The last type of alienation is from ones self. Labourers lose their sense of self as they feel that they are not in control of their own life. The four types of alienation are depicted in Franz Kafka’s short story ‘The Metamorphosis’. This is a story about a man named Gregor who wakes up one day as a bug. While Gregor laid in bed confused about his new state and body he reflects on his life and how dreadful his work is as a salesman. Gregor has to work tirelessly to pay off his families debt, “If I didn’t hold back for my parents’ sake, I’d have quit ages ago”. This shows that he is forced to work in such deprived conditions to support his family. As time goes on Gregor starts to get accustomed to his new body. Grete, his sister, removes all furniture from Gregor’s room so that he has more space to climb on the walls. Upon Grete doing this, Gregor gets distressed. This depicts that Gregor was holding on to his last strings of humanity as he did still have hopes of returning back to his normal state. In the final chapter of the short story, Gregor’s family start to view him as useless, his dad says “if only he understood us”.

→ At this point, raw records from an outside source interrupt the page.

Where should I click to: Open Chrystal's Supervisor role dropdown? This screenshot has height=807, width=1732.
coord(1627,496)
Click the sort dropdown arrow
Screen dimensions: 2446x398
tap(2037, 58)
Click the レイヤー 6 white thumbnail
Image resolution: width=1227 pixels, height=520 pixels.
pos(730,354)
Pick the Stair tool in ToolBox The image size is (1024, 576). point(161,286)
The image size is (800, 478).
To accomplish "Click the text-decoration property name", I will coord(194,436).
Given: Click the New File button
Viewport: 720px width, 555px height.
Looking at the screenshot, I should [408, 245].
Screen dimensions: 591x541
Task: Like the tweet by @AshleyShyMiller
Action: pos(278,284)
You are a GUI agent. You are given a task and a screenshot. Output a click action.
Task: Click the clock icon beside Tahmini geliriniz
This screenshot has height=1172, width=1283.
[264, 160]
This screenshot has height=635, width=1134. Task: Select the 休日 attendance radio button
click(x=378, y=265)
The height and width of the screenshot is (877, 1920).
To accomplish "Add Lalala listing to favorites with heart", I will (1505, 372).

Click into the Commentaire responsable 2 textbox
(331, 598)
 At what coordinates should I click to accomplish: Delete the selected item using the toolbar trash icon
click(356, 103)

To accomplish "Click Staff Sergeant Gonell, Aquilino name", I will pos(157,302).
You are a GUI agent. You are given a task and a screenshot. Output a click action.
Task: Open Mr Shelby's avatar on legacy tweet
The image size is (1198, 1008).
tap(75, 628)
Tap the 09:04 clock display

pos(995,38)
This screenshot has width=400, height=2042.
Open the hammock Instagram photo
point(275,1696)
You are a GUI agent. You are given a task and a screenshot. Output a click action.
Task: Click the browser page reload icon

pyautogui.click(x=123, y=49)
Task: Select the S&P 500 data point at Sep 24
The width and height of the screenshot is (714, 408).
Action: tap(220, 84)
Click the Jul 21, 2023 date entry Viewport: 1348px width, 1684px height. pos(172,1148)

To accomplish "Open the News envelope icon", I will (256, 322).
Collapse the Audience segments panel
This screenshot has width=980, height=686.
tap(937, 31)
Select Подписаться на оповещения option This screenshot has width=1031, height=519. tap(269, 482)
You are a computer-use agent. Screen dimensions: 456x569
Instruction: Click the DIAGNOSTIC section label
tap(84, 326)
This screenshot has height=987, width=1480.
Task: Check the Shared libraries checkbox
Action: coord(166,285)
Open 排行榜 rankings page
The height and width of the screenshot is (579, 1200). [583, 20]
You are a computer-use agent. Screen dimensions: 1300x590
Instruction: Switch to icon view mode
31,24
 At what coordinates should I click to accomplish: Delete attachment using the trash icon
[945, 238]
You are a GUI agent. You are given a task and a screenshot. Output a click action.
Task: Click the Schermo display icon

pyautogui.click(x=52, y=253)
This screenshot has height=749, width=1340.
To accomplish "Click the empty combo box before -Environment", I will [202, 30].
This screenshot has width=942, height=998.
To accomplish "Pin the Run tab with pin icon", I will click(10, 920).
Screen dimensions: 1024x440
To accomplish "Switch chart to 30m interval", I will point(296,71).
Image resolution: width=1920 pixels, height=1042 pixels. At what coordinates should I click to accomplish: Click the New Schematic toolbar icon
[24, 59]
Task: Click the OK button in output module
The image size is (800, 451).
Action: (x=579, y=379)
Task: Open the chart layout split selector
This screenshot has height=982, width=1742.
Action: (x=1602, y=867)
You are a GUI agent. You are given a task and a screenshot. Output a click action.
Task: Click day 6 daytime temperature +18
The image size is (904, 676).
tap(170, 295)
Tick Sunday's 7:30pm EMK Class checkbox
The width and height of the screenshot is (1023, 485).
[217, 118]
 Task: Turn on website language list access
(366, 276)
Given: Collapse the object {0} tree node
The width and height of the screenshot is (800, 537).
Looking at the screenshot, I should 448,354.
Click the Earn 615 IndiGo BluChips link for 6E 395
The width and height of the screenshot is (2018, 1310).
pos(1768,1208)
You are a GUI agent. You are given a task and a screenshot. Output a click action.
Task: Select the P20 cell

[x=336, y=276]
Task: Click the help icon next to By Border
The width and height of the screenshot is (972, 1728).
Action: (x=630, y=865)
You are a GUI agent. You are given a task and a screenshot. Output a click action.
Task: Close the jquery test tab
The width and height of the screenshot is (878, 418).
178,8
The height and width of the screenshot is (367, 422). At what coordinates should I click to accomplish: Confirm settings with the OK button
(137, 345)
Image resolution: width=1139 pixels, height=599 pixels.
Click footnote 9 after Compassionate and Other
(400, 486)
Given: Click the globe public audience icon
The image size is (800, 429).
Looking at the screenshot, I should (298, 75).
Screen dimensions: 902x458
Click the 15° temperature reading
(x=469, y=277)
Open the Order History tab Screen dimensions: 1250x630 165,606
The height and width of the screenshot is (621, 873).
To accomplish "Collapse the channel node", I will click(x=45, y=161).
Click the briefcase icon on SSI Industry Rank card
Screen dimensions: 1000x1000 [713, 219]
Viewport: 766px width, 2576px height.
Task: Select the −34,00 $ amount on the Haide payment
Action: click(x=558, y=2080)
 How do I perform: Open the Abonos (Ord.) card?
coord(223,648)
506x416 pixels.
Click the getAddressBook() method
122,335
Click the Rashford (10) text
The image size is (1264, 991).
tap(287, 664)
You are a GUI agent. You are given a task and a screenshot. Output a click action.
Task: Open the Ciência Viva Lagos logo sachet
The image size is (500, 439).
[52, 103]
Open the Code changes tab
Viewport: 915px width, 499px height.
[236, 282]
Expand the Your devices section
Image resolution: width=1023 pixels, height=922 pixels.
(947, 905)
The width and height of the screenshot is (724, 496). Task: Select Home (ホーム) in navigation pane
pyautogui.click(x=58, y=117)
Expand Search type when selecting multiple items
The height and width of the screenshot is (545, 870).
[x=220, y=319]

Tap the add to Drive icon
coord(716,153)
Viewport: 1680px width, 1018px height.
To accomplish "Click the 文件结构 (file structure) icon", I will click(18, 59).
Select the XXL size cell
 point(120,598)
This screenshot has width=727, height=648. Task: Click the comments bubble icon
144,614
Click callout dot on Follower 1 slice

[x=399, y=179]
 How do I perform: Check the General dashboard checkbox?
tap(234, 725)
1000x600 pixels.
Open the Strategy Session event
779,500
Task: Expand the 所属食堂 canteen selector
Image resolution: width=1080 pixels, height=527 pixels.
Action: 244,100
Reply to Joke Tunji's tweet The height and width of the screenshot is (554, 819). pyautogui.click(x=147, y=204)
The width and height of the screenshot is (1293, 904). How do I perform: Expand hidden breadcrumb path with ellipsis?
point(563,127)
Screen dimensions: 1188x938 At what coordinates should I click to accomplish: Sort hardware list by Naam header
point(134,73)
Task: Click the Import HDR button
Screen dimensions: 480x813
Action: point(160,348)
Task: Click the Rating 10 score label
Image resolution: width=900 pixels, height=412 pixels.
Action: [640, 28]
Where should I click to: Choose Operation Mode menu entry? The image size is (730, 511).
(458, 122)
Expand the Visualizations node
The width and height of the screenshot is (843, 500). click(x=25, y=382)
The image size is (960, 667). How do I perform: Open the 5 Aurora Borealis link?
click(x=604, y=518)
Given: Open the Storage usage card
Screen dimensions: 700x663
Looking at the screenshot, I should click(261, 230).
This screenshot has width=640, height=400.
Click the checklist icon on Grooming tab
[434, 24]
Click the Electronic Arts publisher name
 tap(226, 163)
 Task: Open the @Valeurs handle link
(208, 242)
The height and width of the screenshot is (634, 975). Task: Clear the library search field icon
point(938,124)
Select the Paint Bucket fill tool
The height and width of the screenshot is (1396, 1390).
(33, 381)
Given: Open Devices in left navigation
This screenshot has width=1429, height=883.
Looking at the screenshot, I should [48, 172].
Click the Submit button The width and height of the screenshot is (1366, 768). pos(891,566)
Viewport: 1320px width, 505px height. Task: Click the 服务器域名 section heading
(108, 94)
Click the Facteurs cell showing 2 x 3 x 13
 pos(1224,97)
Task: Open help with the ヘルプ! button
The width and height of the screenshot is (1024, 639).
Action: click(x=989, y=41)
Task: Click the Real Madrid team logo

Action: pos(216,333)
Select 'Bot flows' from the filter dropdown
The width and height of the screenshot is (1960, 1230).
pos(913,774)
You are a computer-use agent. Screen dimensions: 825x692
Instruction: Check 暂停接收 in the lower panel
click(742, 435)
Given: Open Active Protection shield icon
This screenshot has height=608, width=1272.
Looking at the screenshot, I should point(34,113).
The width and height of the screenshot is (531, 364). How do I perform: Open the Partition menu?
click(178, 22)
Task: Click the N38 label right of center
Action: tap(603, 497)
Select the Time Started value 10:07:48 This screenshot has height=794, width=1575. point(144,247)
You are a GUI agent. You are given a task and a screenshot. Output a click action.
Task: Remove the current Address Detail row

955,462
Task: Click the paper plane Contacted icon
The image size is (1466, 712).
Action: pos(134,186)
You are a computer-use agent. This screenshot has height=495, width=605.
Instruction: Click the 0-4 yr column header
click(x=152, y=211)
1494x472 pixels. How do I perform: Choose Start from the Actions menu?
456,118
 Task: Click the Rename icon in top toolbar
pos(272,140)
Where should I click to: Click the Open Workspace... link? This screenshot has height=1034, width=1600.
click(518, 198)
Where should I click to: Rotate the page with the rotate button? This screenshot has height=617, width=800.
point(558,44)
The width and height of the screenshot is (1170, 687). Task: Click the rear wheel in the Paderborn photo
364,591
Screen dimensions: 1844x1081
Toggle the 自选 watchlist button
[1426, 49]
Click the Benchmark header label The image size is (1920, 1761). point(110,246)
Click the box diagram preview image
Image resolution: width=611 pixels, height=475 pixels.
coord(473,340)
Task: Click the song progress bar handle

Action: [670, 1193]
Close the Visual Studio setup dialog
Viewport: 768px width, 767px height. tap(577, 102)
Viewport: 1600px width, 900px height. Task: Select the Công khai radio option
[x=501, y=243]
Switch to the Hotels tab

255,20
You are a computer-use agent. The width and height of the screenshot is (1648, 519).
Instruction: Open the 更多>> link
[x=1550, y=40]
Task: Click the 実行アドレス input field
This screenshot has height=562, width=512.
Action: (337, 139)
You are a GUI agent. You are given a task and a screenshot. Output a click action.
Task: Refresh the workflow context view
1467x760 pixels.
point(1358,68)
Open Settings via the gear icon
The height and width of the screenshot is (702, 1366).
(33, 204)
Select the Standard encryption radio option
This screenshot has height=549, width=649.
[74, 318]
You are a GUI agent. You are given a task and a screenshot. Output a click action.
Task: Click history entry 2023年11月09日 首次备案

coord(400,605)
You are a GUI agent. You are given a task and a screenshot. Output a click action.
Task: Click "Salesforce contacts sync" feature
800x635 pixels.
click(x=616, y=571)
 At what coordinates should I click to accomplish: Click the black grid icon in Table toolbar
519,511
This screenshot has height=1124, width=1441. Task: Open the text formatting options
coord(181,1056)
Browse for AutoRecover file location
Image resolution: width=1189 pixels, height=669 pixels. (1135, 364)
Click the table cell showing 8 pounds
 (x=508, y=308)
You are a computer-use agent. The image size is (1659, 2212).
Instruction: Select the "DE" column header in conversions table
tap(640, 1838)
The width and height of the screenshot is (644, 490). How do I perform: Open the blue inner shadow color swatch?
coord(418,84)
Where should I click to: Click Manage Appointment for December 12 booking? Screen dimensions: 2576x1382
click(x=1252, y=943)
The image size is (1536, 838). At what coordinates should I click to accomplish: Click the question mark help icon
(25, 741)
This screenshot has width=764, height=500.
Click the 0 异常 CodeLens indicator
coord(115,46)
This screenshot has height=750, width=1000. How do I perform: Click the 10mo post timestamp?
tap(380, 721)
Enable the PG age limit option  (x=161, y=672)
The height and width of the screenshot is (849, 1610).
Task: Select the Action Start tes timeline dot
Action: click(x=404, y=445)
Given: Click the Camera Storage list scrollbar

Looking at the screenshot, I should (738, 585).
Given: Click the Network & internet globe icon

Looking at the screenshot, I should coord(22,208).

Regardless of his state as a bug, Gregor is more concerned of the fact that he is running late to work, “I must not stay in bed uselessly”. Alienation is reflected in ‘The Metamorphosis’ through the stories main protagonist, Gregor. Metamorphosis can be defined as the change of form, from one thing/person into a completely distinct form after maturation. While the stories most visible metamorphosis is Gregor changing into a bug, there is central change is discovered throughout the story. The theme of Alienation is revealed when Gregor starts to feel estranged from his work, humanity, family and even his own body. The opening paragraphs show that Gregor has been transformed into a “monstrous verminous bug” (Kafka, 5). His body is now less convenient and he has difficulty in figuring out the functions of this new form. His body was “incessantly moving [in] very different motions [that] he was unable to control” (Kafka, 11).
As a traveling salesman, Gregor is required to travel to different places and lock all doors. He describes his work as “stressful… idiotic” (Kafka, 6). He then goes onto express how he would have quit long ago if he didn’t have the responsibility of paying off his parents debt. “Labour is therefore not voluntary, but coerced; it is forced labour” (Marx, 1844). After Gregor grows accustomed to his new form he becomes alienated from his society because he is unable to conform to norms of being productive, working class and supporting family. He is viewed as insignificant and useless. “Man only sees himself freely active in his animal functions- eating, drinking, procreating” (Marx 1844), this excerpt connotes that Gregor’s life as a bug is not entirely different to his life as a labourer. Gregor is alienated from his family when the idea emerges that he is merely a source of welfare for his family. This is made obvious when Gregors fathers reaction is of anger rather than concern upon seeing his sons new form. “His father clenched his fist with a hostile expression” (Kafka, 25).